A carbon market is partly based on cap-and-trade programs. A jurisdiction puts a cap on allowable emissions on a scope of emission sources. Governments issue pollute permits and allow tradings between companies for permits. The goal is to achieve cost-effective emission reduction across the jurisdiction. As of 2019, there were 28 emissions trading systems (ETS) around the world at regional, national, and subnational levels (World Bank, 2019). New initiatives and regional ETS have started to launch and corporate. For example, the European Union and Switzerland linked their ETSs and entered into force this January. It is the first international linking emissions trading scheme covering around 2.7 billion tonnes of CO2 equivalent.

Parties see the benefits of participating in the global carbon market to boost economic development and achieve NDCs cost-effectively. However, there were discrepancies around the corresponding adjustment in Article 6.2 and baselines and additionality provisions in Article 6.4. The stalemate on Article 6.2 was to develop robust accounting for carbon markets. Double counting of credits occurs when a seller trades an emission reduction unit to a buyer and both claim emission cuts; as a result, only one unit of emission reduction is generated, but reported twice. This pattern poses a threat to achieve the emission reduction goal.
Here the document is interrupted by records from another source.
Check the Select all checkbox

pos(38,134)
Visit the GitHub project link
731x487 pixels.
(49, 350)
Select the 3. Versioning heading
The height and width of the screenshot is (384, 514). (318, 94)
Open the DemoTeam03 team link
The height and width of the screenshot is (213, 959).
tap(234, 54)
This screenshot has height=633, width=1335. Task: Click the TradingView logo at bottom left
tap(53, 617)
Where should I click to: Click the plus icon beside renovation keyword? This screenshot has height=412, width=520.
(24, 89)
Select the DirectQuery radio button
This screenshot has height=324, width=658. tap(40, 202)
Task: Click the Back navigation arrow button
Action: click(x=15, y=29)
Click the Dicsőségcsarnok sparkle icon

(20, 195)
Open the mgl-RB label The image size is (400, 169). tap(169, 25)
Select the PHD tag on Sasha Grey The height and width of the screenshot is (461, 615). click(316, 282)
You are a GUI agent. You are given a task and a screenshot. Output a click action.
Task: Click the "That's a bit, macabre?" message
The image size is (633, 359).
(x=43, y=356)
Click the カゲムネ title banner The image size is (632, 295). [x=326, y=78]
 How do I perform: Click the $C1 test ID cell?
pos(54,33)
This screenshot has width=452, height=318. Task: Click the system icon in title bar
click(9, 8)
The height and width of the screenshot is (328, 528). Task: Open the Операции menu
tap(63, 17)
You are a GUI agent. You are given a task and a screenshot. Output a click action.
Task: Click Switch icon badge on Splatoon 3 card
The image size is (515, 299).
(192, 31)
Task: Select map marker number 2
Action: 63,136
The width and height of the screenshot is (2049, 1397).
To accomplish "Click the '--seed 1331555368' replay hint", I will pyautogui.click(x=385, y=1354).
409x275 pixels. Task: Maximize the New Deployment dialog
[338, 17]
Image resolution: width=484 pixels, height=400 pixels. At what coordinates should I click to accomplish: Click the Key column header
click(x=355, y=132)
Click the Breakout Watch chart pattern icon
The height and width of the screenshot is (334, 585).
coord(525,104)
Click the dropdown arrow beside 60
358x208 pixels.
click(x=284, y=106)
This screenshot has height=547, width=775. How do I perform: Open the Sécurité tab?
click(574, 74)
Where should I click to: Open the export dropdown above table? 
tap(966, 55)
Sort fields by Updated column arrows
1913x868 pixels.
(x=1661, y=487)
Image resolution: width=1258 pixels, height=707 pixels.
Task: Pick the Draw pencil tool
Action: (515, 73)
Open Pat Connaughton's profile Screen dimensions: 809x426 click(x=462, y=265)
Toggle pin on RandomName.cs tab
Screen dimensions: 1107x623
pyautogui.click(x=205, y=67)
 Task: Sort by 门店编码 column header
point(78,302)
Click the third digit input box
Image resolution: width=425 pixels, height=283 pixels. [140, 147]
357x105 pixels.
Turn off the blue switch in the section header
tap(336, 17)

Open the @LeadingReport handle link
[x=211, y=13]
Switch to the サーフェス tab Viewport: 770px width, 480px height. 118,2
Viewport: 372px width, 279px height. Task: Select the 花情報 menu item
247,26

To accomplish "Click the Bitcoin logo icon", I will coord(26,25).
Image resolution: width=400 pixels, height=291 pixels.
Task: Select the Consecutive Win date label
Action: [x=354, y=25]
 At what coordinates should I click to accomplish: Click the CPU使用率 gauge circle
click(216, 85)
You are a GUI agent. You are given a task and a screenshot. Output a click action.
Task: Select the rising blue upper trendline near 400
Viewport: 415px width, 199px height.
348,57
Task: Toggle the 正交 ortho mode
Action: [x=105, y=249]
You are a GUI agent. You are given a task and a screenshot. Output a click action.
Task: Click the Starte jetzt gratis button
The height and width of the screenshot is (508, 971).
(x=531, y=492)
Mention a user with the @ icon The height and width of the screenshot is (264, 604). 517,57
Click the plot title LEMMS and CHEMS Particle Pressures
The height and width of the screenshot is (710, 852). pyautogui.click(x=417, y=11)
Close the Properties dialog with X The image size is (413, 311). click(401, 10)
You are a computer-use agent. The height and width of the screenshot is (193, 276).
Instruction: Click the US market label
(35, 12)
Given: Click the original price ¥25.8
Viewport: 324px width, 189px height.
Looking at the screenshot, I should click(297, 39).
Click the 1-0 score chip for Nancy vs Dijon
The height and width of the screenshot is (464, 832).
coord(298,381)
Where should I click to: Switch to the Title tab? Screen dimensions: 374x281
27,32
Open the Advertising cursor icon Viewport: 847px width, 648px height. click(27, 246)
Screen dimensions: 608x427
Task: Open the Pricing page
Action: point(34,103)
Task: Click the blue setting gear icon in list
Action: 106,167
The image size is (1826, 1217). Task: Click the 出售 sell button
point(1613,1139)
It also makes mitigation progress less comparable and hard to track. In fact, it is estimated that 6.5% to 29.5% of global emissions are at the risk of being double-counted.
In COP 25, Brazil continued to oppose the corresponding adjustment in Article 6.2. Without that adjustment, loopholes in Article 6.2. could allow countries to achieve their carbon reduction goals without real emission reduction efforts. Brazil claimed that developing countries should be granted a period allowing double counting and promise to make up the emission debt later in 2030. The country made a commitment to reduce 37% CO2 emission by 2025 compared to her 2005 level, in fact, had reached the target in 2012, a 41% reduction compared to 2005 level. Double counting would allow Brazil to emit more while keeping good emission reduction records.
Another issue concerns the baseline and additionality in Article 6.4. The concept stems from the Clean Development Mechanism (CDM) under the Kyoto Protocol. It specifies the certified emission reduction credits that should only be given to the activities which would not happen under the counterfactual of the business-as-usual scenario. In the current situation where many NDCs are not ambitious enough to be far below business-as-usual, using carbon credits could generate “hot air” because of cheap carbon credits that do not represent real emission reductions. Further, renewable energy prices have decreased significantly and can compete with the cost of fossil-fueled energy. Pursuing a transition to renewable energy may become the business-as-usual and not a credit-rewarding activity that should be counted into NDCs. Thus, the additionality test plays a crucial role in the global market to prevent the ambition of NDCs to be attenuated. However, parties failed to agree on the definition, methodologies, and procedures for the additionality tests.
Though the issues of double counting and additionality persist, they do not prevent the development of regional trading schemes. We can learn from rules in regional systems and adjust to international implementable regulations. Little action is better than no action. The severity of climate change cannot wait for the protraction of international agreements.
Yu-Ting Lo
yutlo@umich.edu
References:
“World Bank Group. 2019. State and Trends of Carbon Pricing 2019. Washington, DC: World Bank. © World Bank. https://openknowledge.worldbank.org/handle/10986/31755 License: CC BY 3.0 IGO.”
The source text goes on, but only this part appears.